Смолкла Прасковья, оглядываясь и будто говоря: «Да ведь я так, я, пожалуй, и не стану реветь». Вспомнила, что корову доить пора, и пошла из избы, а меньшая сестра следом за ней. Фекла ни гугу, перемывает у печи горшки да Исусову молитву творит.

Нащепав лучины, обратился Трифон к старшему сыну, что во все время родительской перебранки молча в углу сидел, оттачивая токарный снаряд.

– Алеха! Неча, парень, делать, надо в чужи люди идти, в работники. Сказывают, Патап Максимыч Чапурин большой подряд на посуду снял. Самому, слышь, управиться сила не берет, так он токарей приискивает. Порядися с ним на лето аль до зимнего Николы. Десятков пять, шесть, Бог даст, заработаешь, к тому ж и с харчей долой. У Чапурина можно и вперед денег взять, не откажет; на эти деньги токарню по весне справили бы, на первое время хоть не больно мудрящую. А Саввушку, думаю я, Фекла, в Хвостиково послать, он мастер ложкарить. Заработает сколько-нибудь. А сами, Бог милостив, как-нибудь перебьемся.

– Я, батюшка, всей душой рад послужить, за твою родительскую хлеб-соль заработать, сколько силы да уменья хватит, и дома радехонек и на стороне – где прикажешь, – сказал красавец Алексей.

– Спасибо, парень. Руки у тебя золотые, добывай отцу, – молвил Трифон. – Саввушка, а Саввушка! – крикнул он, отворив дверь в сени, где младший сын резал из баклуш ложки.

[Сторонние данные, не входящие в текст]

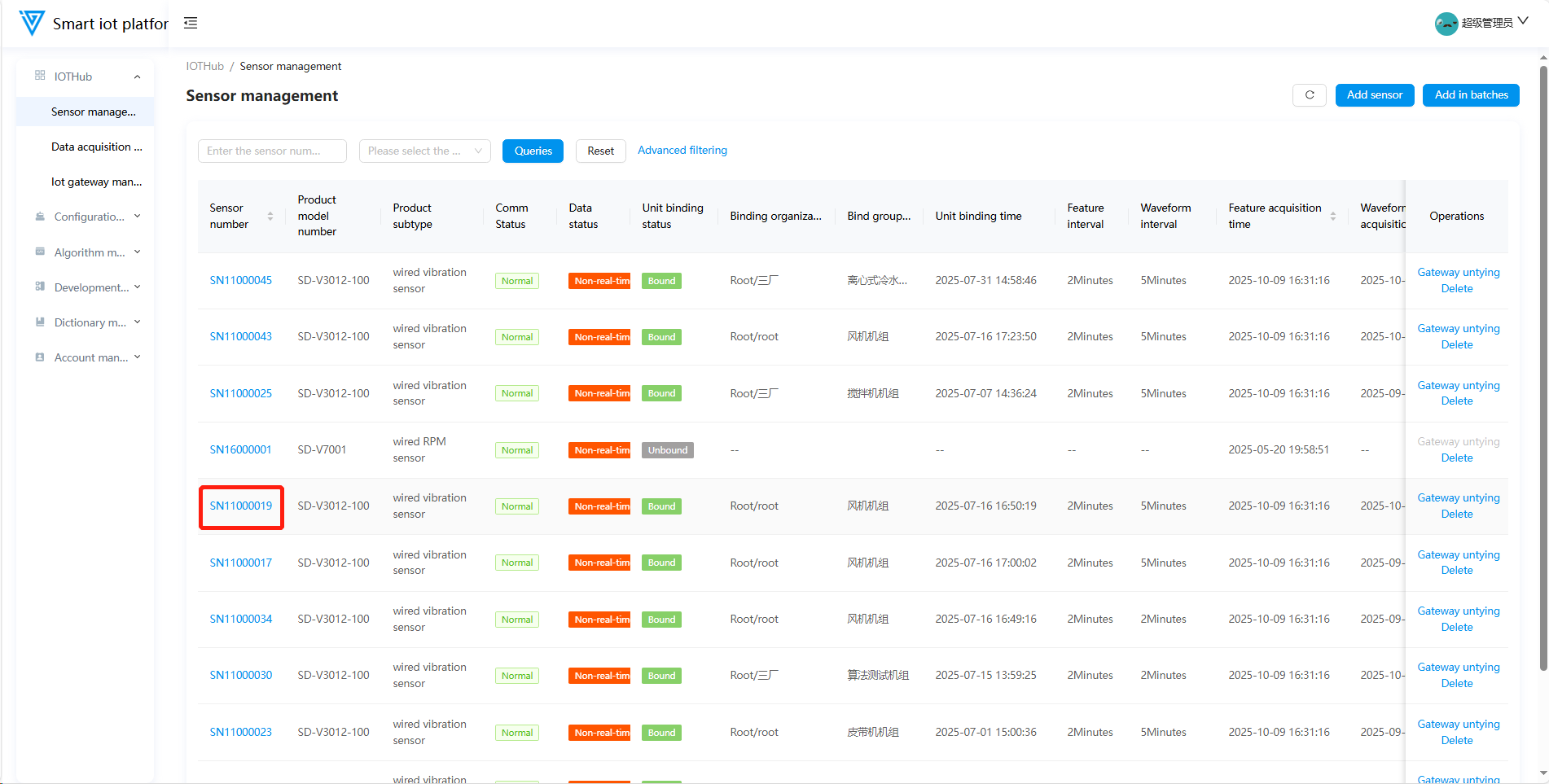Click the sensor number search field
The image size is (1549, 784).
tap(271, 151)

– Чего, тятенька? – весело тряхнув кудрями, спросил красивый подросток, лет пятнадцати, входя в избу.

– Избным теплом, сидя возле материна сарафана, умен не будешь, Саввушка. Знаешь ты это? – спросил его отец.

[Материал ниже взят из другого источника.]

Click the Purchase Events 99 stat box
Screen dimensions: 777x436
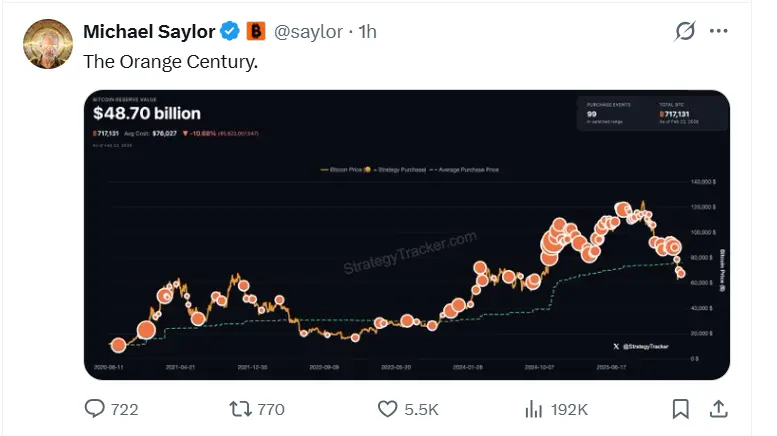coord(614,113)
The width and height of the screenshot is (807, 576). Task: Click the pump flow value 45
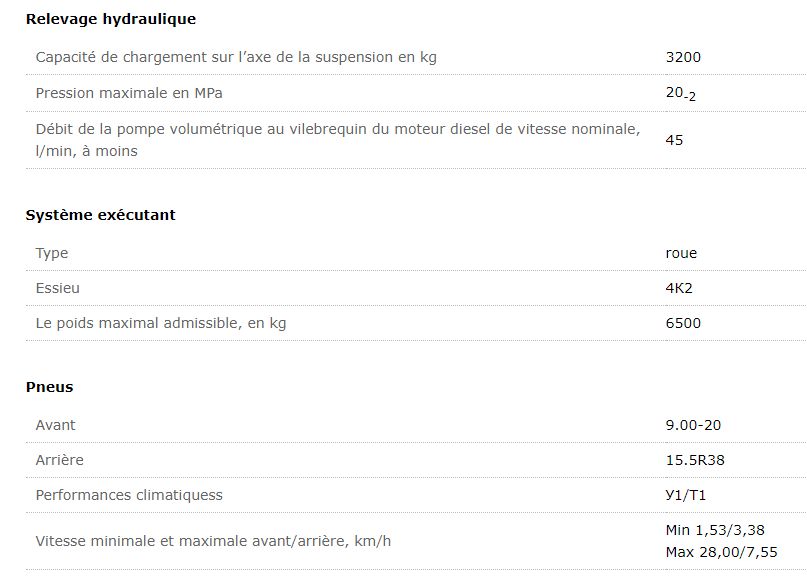(674, 140)
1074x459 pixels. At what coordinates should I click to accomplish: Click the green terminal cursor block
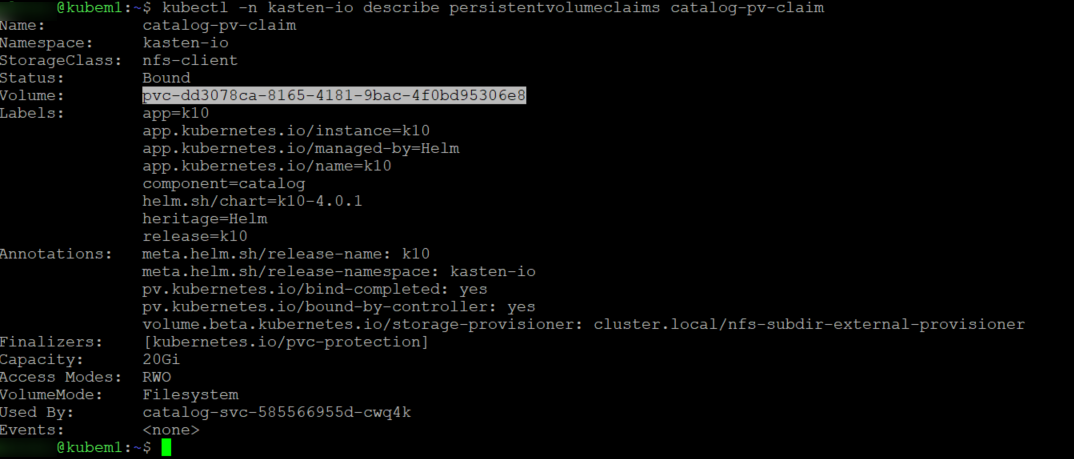167,447
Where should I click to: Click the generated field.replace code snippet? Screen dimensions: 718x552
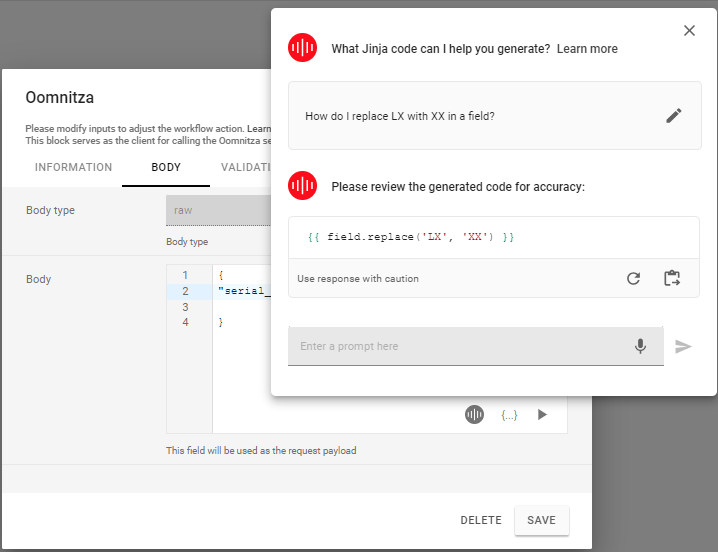coord(412,237)
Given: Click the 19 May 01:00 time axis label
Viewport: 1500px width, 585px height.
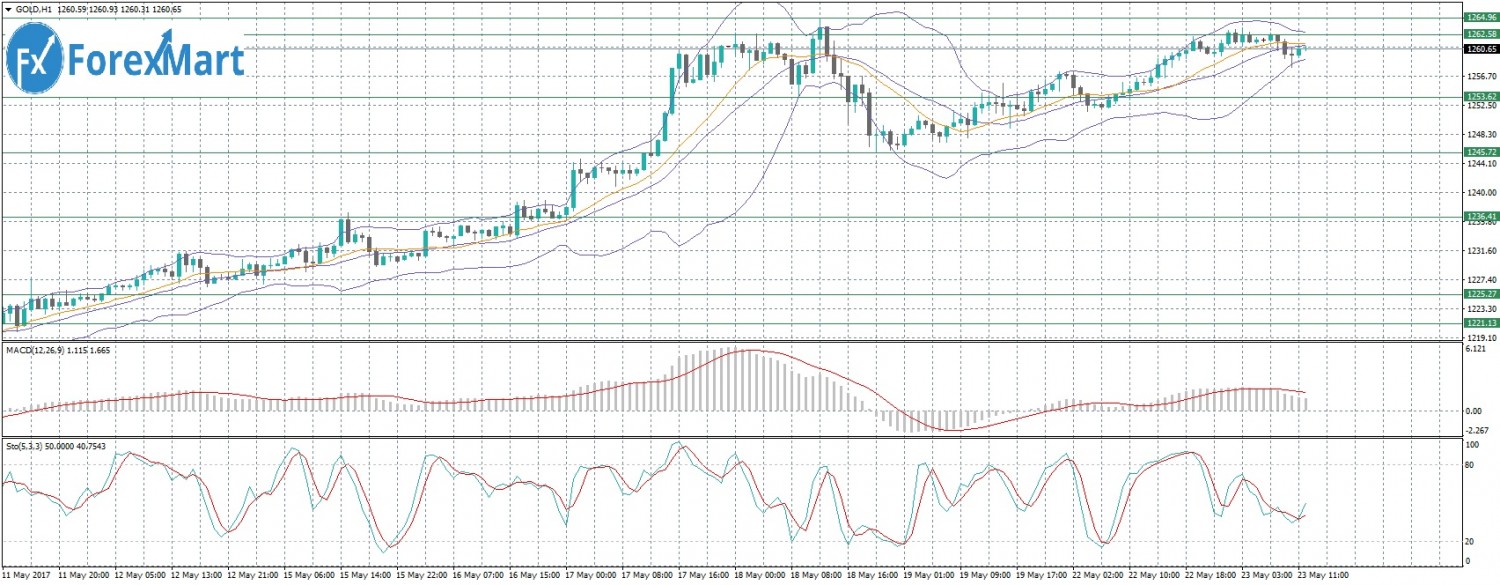Looking at the screenshot, I should 928,577.
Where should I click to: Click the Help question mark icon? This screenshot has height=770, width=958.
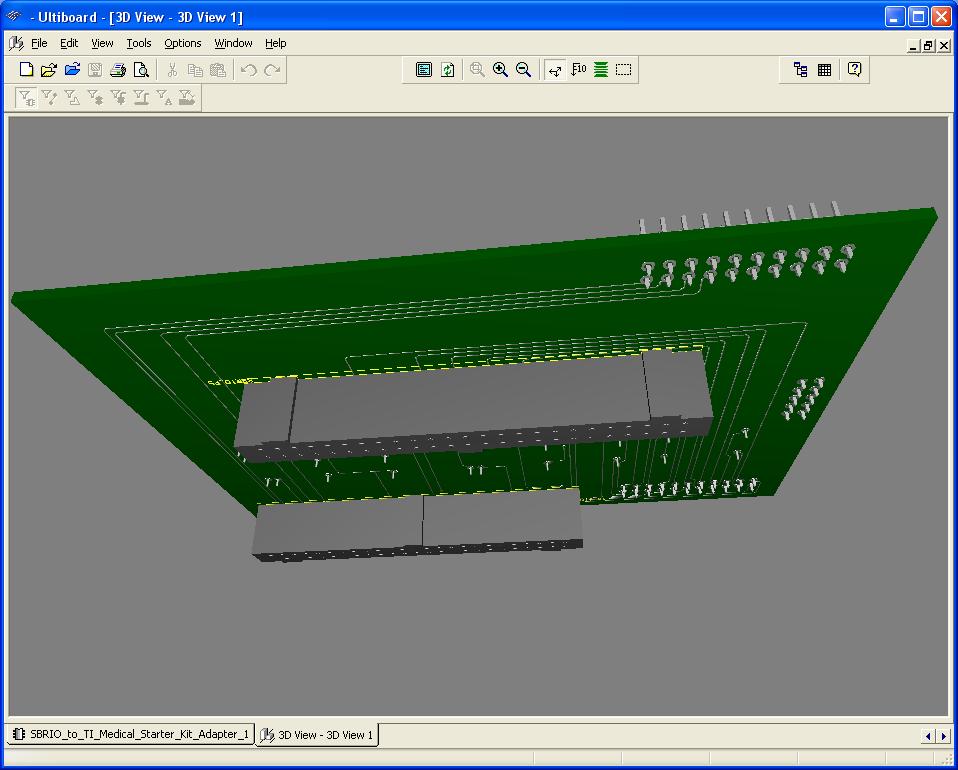855,70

– Знаю, – бойко ответил Саввушка, вопросительно глядя на отца.

– Поживя в чужих людях, умнее будешь. Так али нет?

– Ты, тятя, лучше меня знаешь, – отвечал Саввушка, ясно и любовно глядя на отца.

Бросила горшки свои Фекла; села на лавку и, ухватясь руками за колена, вся вытянулась вперед, зорко глядя на сыновей. И вдруг стала такая бледная, что краше во гроб кладут. Чужим теплом Трифоновы дети не грелись, чужого куска не едали, родительского дома отродясь не покидали. И никогда у отца с матерью на мысли того не бывало, чтобы когда-нибудь их сыновьям довелось на чужой стороне хлеб добывать. Горько бедной Фекле. Глядела, глядела старуха на своих соколиков и заревела в источный голос.

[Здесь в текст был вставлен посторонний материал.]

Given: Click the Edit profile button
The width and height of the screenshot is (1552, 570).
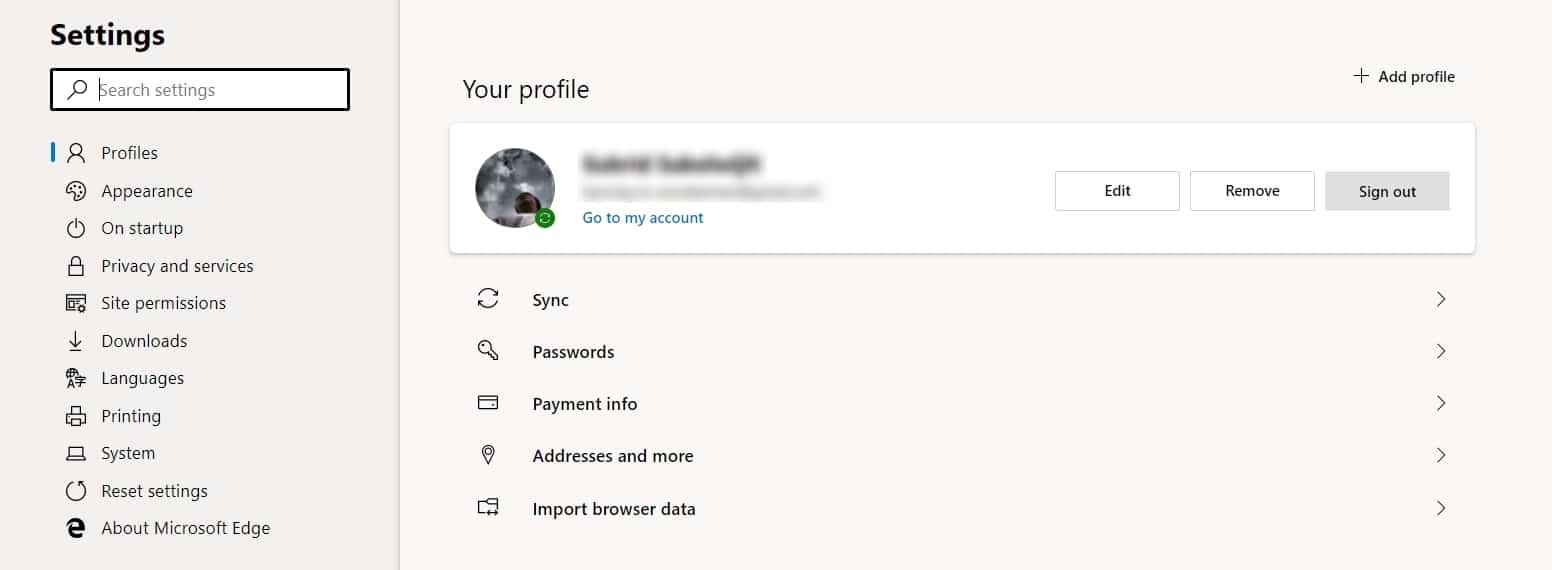Looking at the screenshot, I should click(1117, 191).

– Чего завыла? Не покойников провожаешь! – сердито попрекнул ей Трифон, но в суровых словах его слышалось что-то плачевное, горестное. А не задать бабе окрику нельзя; не плакать же мужику, не бабиться. – Фекла, – сказал Трифон жене поласковей, – подь-ка, помолись!

И Фекла покорно пошла в заднюю, где была у них небольшая моленна. Взявши в руку лестовку, стала за налой. Читая канон Богородице, хотелось ей забыть новое, самое тяжкое изо всех постигших ее, горе.

– Уж вы порадейте, ребятки, пособите отцу, – говорил Трифон. – Пустил ли бы я вас в чужие люди, как бы не беда наша, не последнее дому разоренье? Уж вы порадейте. А живите в людях умненько, не балуйте, работайте путем. Не знаю, как в Хвостикове у ложкарей, Саввушка, а у Чапурина в Осиповке такое заведенье, что, если который работник, окроме положенной работы, лишков наработает, за те лишки особая плата ему сверх ряженой. Чапурин – человек добрый, обиды никому не сделает. Служи ему, Алексей, как родному отцу; он тебя и впредь не покинет. Порадей же хорошенько, Алексеюшка, постарайся побольше денег заработать. Справиться бы нам поскорей! Тебе же подходит пора и закон совершить, так надо тебе, Алексей, об отце с матерью порадеть.

Долго толковал Трифон с сыновьями, как им работу искать. Порешили Алексею завтра ж идти в Осиповку рядиться к Патапу Максимычу, а в середу, как на соседний базар хвостиковские ложкари приедут, порядить и Саввушку.